The Piano Teacher by Elfriede Jelinek
High art collides head-on with S&M in The Piano Teacher, by 2004 Nobel laureate Elfriede Jelinek – a Jekyll and Hyde for the age of hardcore pornography. Erika Kohut, the main character and eponymous ivory tinkler, is a middle-aged teacher at the Vienna Conservatoire. A socially repressed ice-queen and failed concert pianist, by day she enforces the rigours of classical technique and enlightens her pupils on the finer points of Schubert, Beethoven and Brahms. By night she trawls the seedy porno joints of Vienna, spies on couples having sex in public parks, self-harms and indulges in violent sexual fantasies.
Heard this one before? For anyone who has read, say, Dr Jekyll and Mr Hyde, The Picture of Dorian Gray or American Psycho, the basic outline of this story will be pretty familiar. On the outside the picture of bourgeois respectability, like Humbert Humbert, Erika Kohut’s austere facade conceals a cesspool of rotting monsters. Suffocated by her own high-cultural propriety – as well as her tyrannical mother, with whom she has been engaged in a life-long, love/hate power-struggle – she is secretly consumed by loathing for the complacent, repressed social mores of which she appears to be the epitomy. As in the novels mentioned above, The Piano Teacher plots the course of Kohut’s destructive alter-ego as it spirals out of control.
Erika has until now managed to limit herself to her night-time prowls, wild cat-fights with her mother and clandestine trysts with a razor blade (the scenes involving self-harm are some of the most disturbing in this self-consciously shocking novel). However, her violent fantasies come to a head when she meets and is seduced by her pupil Walter Klemmer, a dashing young would-be ladies’ man. In him Kohut’s frenzied and lurid desires find the vent they have for so long lacked. Young Klemmer is drawn ever deeper into the disturbing world of her sexual imagination, forcing both characters to confront the clash between their social personas and primal, repressed desires.
While the central trope breaks little ground, one senses that Jelinek’s use of a Jekyll/Hyde character may be a deliberate ploy, adapting a male persona to address the contemporary social and sexual expectations and pressures placed on women. The contrast with Brett Easton Ellis’ American Psycho – written seven years later but adapting the same literary archetype – highlights aspects of Jelinke’s critique of the female condition. Whereas Patrick Bateman directs his anger outwards against the world around him, Erika Kohut’s rage is time and again directed against her own physicality, the female sexuality degraded and objectified by male pornographic imagery. Whereas Bateman’s nihilistic despair is a product of excessive freedom – a parody of the unbridled capitalism of the 1980s Wall Street boom – Kohut’s narrative is defined by ever-building claustrophobia and constraint.

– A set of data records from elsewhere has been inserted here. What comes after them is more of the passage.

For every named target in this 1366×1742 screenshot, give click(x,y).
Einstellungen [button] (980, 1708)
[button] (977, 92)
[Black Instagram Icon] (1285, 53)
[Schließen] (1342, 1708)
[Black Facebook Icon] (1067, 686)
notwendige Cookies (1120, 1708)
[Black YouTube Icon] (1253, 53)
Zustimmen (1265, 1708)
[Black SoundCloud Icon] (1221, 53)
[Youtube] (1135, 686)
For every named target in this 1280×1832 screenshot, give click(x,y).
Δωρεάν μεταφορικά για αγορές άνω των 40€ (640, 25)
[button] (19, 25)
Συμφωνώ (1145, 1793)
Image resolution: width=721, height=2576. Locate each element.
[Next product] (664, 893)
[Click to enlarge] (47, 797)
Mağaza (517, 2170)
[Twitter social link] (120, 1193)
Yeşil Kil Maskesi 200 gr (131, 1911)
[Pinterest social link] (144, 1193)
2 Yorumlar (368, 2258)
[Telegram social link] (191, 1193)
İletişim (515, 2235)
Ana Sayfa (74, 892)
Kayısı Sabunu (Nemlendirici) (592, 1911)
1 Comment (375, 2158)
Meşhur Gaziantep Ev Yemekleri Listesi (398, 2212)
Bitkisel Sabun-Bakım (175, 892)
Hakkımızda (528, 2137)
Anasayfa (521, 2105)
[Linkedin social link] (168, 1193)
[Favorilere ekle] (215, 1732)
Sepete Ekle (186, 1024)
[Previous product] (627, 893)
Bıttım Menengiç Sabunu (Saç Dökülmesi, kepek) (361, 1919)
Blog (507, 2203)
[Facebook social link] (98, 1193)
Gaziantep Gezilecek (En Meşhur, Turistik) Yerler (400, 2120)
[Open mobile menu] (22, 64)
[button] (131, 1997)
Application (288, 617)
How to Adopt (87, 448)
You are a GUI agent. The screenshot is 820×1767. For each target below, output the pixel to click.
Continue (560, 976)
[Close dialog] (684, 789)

This constraint is rendered stylistically by Jelinek’s use of stream of consciousness, flitting between the voices of Kohut, her mother (often as imagined by Kohut herself), and Klemmer. The contrast between these interior voices ties in with the novel’s larger themes. Kohut’s icey monologue is rendered in short, stunted sentences, a grammatical constraint that pulls against the surreal imagery of her thoughts to heighten the novel’s broodingly claustrophobic mood. In direct contrast, Klemmer’s monologue reads as Lawrentian pastiche, the spiralling clauses of his lengthy sentences reflecting his heightened sense of his own sexual power.
While The Piano Teacher is a difficult novel to enjoy in a conventional sense – definitely not recommended for pre-bedtime escapism! – it has some provocative and often profound things to say about the distinction between what society designates ‘high’ and ‘low’ culture, the arbitrariness and absurdity of borgeoise social mores, and the destructive nature of gender stereotypes. While the self-consciously sinister tone of the narrative initially feels hammed up and formulaic – the Brothers Grimm meets domestic misery memoir – as the novel goes on it begins to display the multiple levels on which it operates. Ultimately The Piano Teacher emerges as a sophisticated and deathly black parody that undercuts the sanctity of every cultural form it touches.